### Requirements
Lay out the lines below as a Markdown table with the columns "Row" and "Line," numbering each row and omitting blank lines. Leave the pictures out of the answer.

+++ Information given +++

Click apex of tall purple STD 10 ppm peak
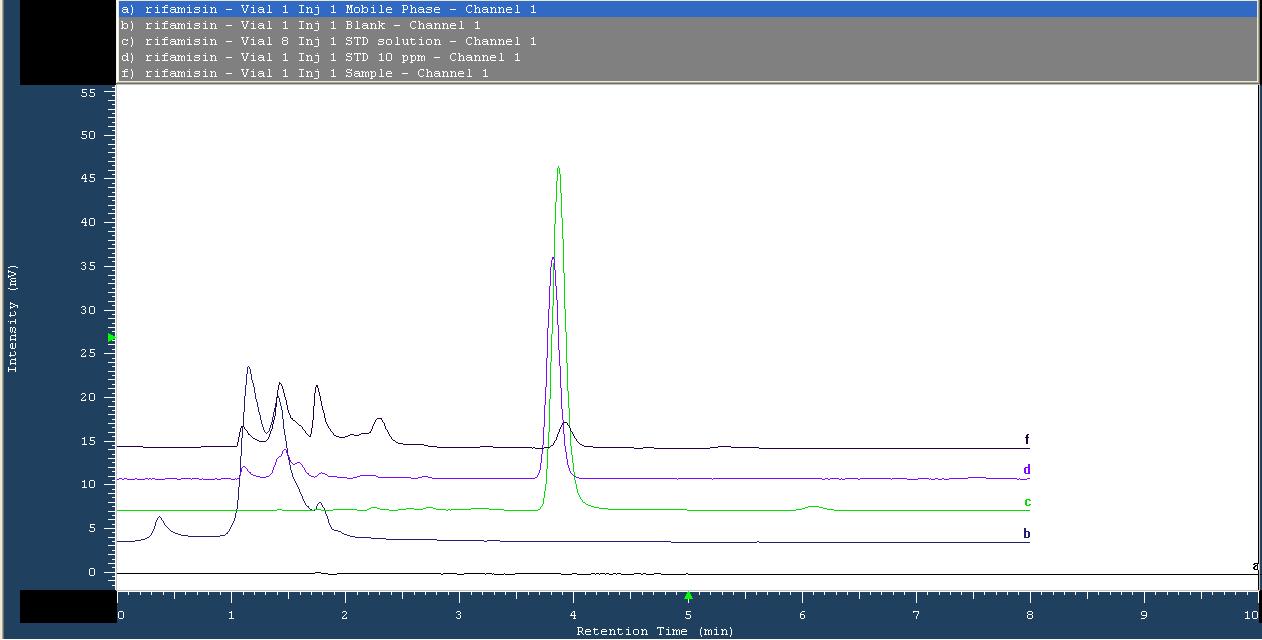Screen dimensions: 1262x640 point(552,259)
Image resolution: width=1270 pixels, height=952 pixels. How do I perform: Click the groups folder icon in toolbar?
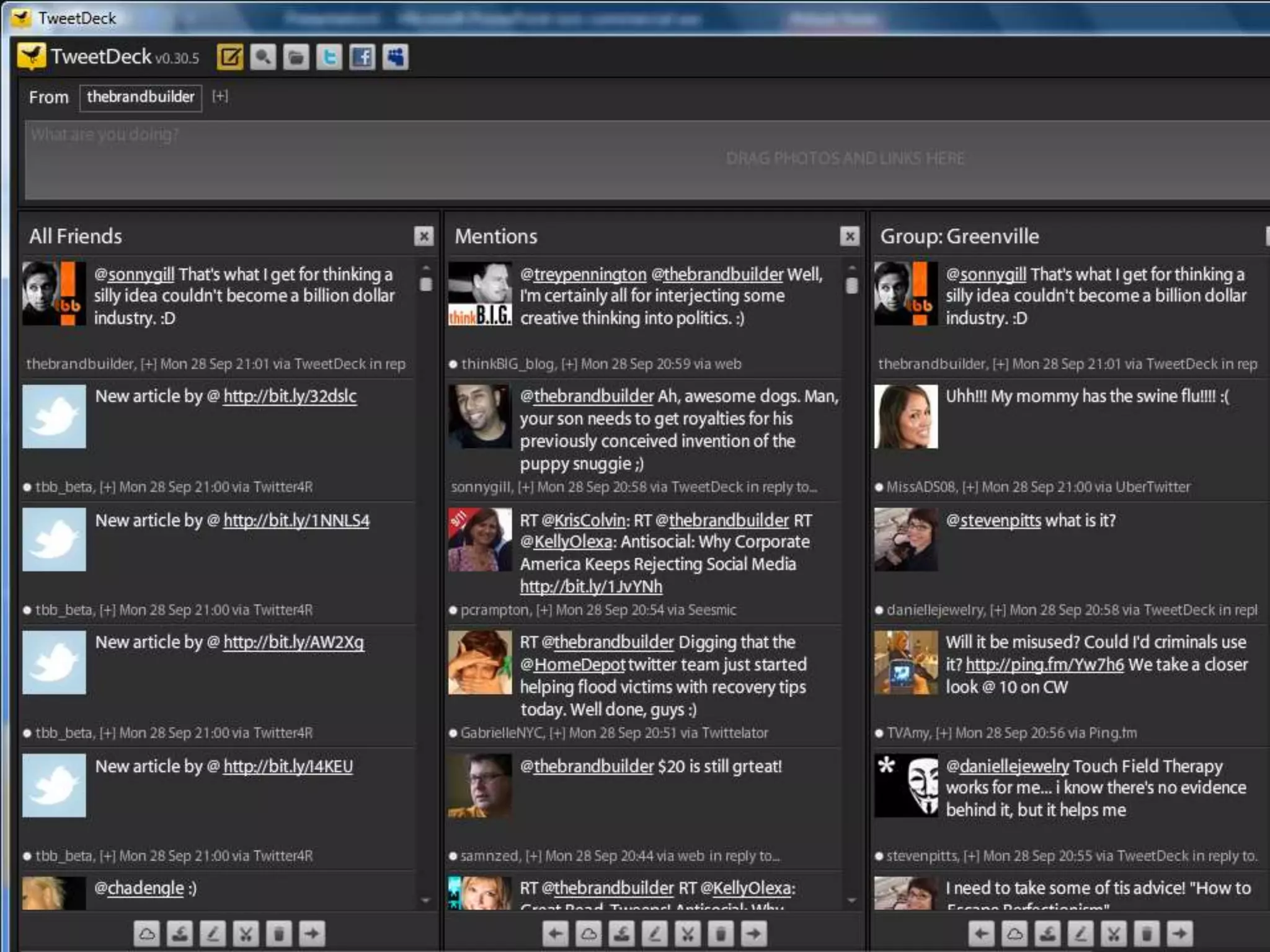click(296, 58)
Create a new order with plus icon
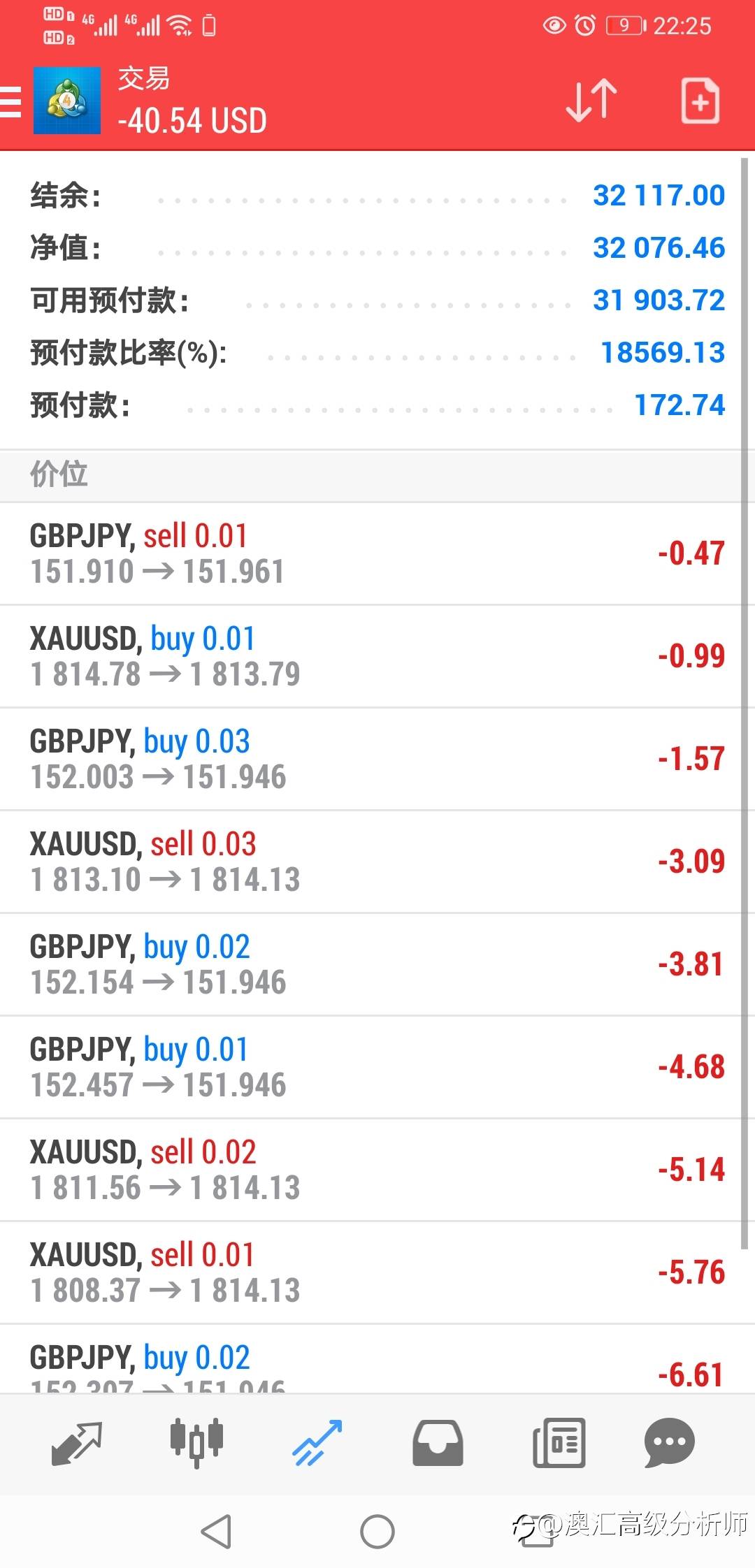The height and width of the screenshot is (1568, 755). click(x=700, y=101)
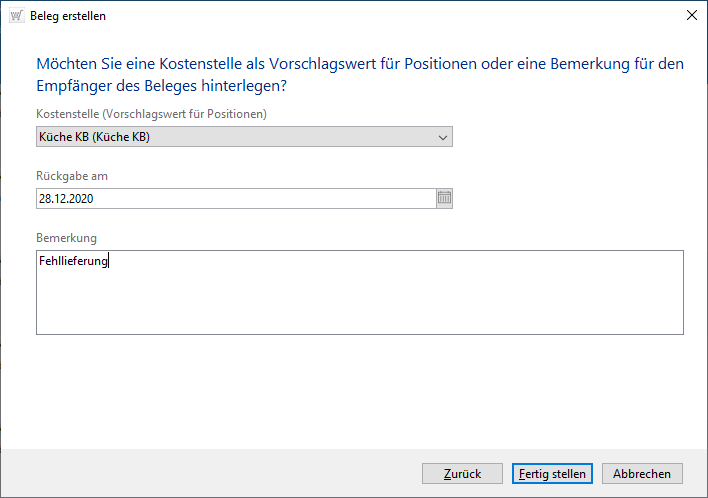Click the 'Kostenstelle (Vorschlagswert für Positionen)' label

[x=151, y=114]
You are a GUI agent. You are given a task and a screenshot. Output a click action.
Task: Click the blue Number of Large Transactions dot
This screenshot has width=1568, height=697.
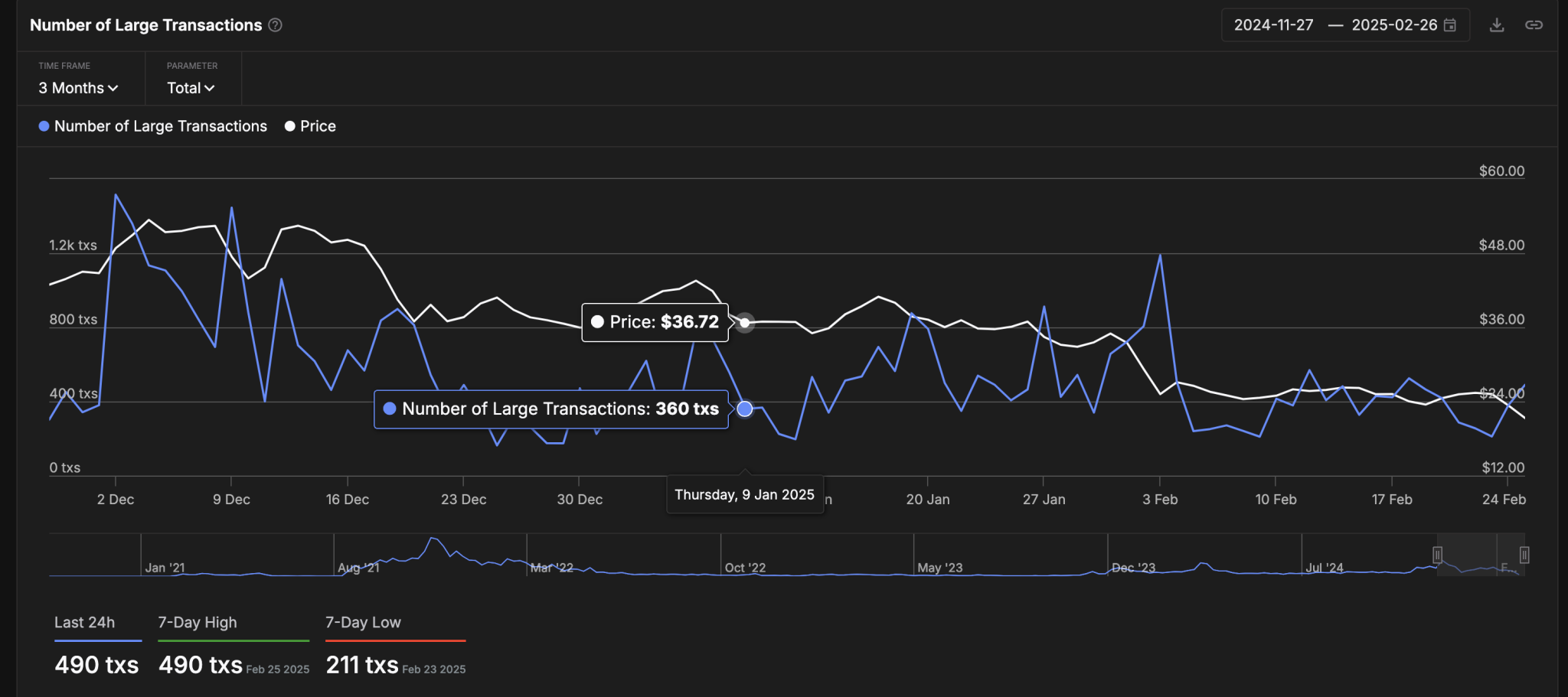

+++

### Answer to this problem
| Row | Line |
|---|---|
| 1 | Click apex of tall purple STD 10 ppm peak |
| 2 | Screen dimensions: 1262x640 point(552,259) |
| 3 | Image resolution: width=1270 pixels, height=952 pixels. How do I perform: Click the groups folder icon in toolbar? |
| 4 | click(296, 58) |
| 5 | Create a new order with plus icon |
| 6 | The height and width of the screenshot is (1568, 755). click(x=700, y=101) |
| 7 | Click the 'Kostenstelle (Vorschlagswert für Positionen)' label |
| 8 | [x=151, y=114] |
| 9 | You are a GUI agent. You are given a task and a screenshot. Output a click action. |
| 10 | Task: Click the blue Number of Large Transactions dot |
| 11 | This screenshot has width=1568, height=697. |